(Items from a data source)
* * *

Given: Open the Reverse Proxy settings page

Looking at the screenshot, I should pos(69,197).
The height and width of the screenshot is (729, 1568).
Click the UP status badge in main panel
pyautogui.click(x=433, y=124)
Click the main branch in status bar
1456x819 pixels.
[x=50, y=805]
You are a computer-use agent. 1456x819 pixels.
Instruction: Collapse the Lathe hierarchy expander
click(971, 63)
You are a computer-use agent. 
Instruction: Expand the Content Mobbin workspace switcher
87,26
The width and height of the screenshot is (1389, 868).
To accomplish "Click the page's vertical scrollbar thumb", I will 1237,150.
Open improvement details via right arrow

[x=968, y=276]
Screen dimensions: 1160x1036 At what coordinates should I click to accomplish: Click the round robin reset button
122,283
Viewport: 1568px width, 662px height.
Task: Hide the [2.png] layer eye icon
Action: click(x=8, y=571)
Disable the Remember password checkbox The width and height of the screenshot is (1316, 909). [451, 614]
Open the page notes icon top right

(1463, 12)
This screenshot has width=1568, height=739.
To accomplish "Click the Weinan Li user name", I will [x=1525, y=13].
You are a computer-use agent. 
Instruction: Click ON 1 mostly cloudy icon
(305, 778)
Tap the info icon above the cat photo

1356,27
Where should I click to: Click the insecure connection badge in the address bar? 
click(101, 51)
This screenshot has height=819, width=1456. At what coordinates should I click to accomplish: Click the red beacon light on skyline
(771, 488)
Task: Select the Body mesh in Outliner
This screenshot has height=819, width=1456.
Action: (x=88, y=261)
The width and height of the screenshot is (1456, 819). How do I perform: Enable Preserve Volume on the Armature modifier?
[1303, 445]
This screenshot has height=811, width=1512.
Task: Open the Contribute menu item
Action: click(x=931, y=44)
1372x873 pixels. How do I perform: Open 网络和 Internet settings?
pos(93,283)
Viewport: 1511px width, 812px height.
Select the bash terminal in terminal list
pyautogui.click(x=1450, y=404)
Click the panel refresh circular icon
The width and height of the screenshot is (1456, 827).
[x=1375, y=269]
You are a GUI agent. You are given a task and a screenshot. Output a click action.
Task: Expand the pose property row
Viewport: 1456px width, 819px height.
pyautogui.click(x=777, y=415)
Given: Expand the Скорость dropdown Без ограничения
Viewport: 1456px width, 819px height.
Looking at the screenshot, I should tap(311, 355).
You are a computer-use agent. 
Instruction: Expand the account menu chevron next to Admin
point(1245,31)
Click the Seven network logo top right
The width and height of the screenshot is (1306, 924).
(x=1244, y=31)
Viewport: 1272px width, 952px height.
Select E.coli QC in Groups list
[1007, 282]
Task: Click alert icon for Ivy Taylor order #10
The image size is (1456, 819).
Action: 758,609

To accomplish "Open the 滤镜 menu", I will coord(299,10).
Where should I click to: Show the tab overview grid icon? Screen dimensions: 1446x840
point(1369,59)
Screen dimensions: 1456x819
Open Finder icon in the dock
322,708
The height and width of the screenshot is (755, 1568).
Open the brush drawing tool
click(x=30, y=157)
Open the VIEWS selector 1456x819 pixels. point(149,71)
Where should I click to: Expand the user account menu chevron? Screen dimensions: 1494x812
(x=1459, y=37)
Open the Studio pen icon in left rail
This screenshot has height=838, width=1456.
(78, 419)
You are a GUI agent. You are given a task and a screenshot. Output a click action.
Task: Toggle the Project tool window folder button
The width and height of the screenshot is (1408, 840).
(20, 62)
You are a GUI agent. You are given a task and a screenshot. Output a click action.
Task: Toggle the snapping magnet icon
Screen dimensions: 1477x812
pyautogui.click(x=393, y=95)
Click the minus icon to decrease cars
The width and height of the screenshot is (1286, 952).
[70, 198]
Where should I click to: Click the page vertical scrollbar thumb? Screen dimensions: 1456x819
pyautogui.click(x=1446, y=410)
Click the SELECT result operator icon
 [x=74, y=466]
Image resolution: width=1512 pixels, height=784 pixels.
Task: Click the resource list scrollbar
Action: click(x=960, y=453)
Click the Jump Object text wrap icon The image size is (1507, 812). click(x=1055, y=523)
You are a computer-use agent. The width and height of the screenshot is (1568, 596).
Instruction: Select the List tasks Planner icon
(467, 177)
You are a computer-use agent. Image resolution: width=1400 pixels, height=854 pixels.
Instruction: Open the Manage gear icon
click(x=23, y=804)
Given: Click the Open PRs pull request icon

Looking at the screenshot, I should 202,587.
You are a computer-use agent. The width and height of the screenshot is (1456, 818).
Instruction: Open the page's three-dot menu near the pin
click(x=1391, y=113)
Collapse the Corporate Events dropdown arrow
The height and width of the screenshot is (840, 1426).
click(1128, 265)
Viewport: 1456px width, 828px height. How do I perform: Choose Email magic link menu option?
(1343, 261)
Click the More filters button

* * *

▸ **Required action**
Set down the records again verbatim, so that each word stays as it is.

▸ **Result below**
Given: Open the Reverse Proxy settings page

Looking at the screenshot, I should pos(69,197).
The height and width of the screenshot is (729, 1568).
Click the UP status badge in main panel
pyautogui.click(x=433, y=124)
Click the main branch in status bar
1456x819 pixels.
[x=50, y=805]
You are a computer-use agent. 1456x819 pixels.
Instruction: Collapse the Lathe hierarchy expander
click(971, 63)
You are a computer-use agent. 
Instruction: Expand the Content Mobbin workspace switcher
87,26
The width and height of the screenshot is (1389, 868).
To accomplish "Click the page's vertical scrollbar thumb", I will 1237,150.
Open improvement details via right arrow

[x=968, y=276]
Screen dimensions: 1160x1036 At what coordinates should I click to accomplish: Click the round robin reset button
122,283
Viewport: 1568px width, 662px height.
Task: Hide the [2.png] layer eye icon
Action: click(x=8, y=571)
Disable the Remember password checkbox The width and height of the screenshot is (1316, 909). [451, 614]
Open the page notes icon top right

(1463, 12)
This screenshot has width=1568, height=739.
To accomplish "Click the Weinan Li user name", I will [x=1525, y=13].
You are a computer-use agent. 
Instruction: Click ON 1 mostly cloudy icon
(305, 778)
Tap the info icon above the cat photo

1356,27
Where should I click to: Click the insecure connection badge in the address bar? 
click(101, 51)
This screenshot has height=819, width=1456. At what coordinates should I click to accomplish: Click the red beacon light on skyline
(771, 488)
Task: Select the Body mesh in Outliner
This screenshot has height=819, width=1456.
Action: (x=88, y=261)
The width and height of the screenshot is (1456, 819). How do I perform: Enable Preserve Volume on the Armature modifier?
[1303, 445]
This screenshot has height=811, width=1512.
Task: Open the Contribute menu item
Action: click(x=931, y=44)
1372x873 pixels. How do I perform: Open 网络和 Internet settings?
pos(93,283)
Viewport: 1511px width, 812px height.
Select the bash terminal in terminal list
pyautogui.click(x=1450, y=404)
Click the panel refresh circular icon
The width and height of the screenshot is (1456, 827).
[x=1375, y=269]
You are a GUI agent. You are given a task and a screenshot. Output a click action.
Task: Expand the pose property row
Viewport: 1456px width, 819px height.
pyautogui.click(x=777, y=415)
Given: Expand the Скорость dropdown Без ограничения
Viewport: 1456px width, 819px height.
Looking at the screenshot, I should tap(311, 355).
You are a computer-use agent. 
Instruction: Expand the account menu chevron next to Admin
point(1245,31)
Click the Seven network logo top right
The width and height of the screenshot is (1306, 924).
(x=1244, y=31)
Viewport: 1272px width, 952px height.
Select E.coli QC in Groups list
[1007, 282]
Task: Click alert icon for Ivy Taylor order #10
The image size is (1456, 819).
Action: 758,609

To accomplish "Open the 滤镜 menu", I will coord(299,10).
Where should I click to: Show the tab overview grid icon? Screen dimensions: 1446x840
point(1369,59)
Screen dimensions: 1456x819
Open Finder icon in the dock
322,708
The height and width of the screenshot is (755, 1568).
Open the brush drawing tool
click(x=30, y=157)
Open the VIEWS selector 1456x819 pixels. point(149,71)
Where should I click to: Expand the user account menu chevron? Screen dimensions: 1494x812
(x=1459, y=37)
Open the Studio pen icon in left rail
This screenshot has height=838, width=1456.
(78, 419)
You are a GUI agent. You are given a task and a screenshot. Output a click action.
Task: Toggle the Project tool window folder button
The width and height of the screenshot is (1408, 840).
(20, 62)
You are a GUI agent. You are given a task and a screenshot. Output a click action.
Task: Toggle the snapping magnet icon
Screen dimensions: 1477x812
pyautogui.click(x=393, y=95)
Click the minus icon to decrease cars
The width and height of the screenshot is (1286, 952).
[70, 198]
Where should I click to: Click the page vertical scrollbar thumb? Screen dimensions: 1456x819
pyautogui.click(x=1446, y=410)
Click the SELECT result operator icon
 [x=74, y=466]
Image resolution: width=1512 pixels, height=784 pixels.
Task: Click the resource list scrollbar
Action: click(x=960, y=453)
Click the Jump Object text wrap icon The image size is (1507, 812). click(x=1055, y=523)
You are a computer-use agent. The width and height of the screenshot is (1568, 596).
Instruction: Select the List tasks Planner icon
(467, 177)
You are a computer-use agent. Image resolution: width=1400 pixels, height=854 pixels.
Instruction: Open the Manage gear icon
click(x=23, y=804)
Given: Click the Open PRs pull request icon

Looking at the screenshot, I should 202,587.
You are a computer-use agent. The width and height of the screenshot is (1456, 818).
Instruction: Open the page's three-dot menu near the pin
click(x=1391, y=113)
Collapse the Corporate Events dropdown arrow
The height and width of the screenshot is (840, 1426).
click(1128, 265)
Viewport: 1456px width, 828px height. How do I perform: Choose Email magic link menu option?
(1343, 261)
Click the More filters button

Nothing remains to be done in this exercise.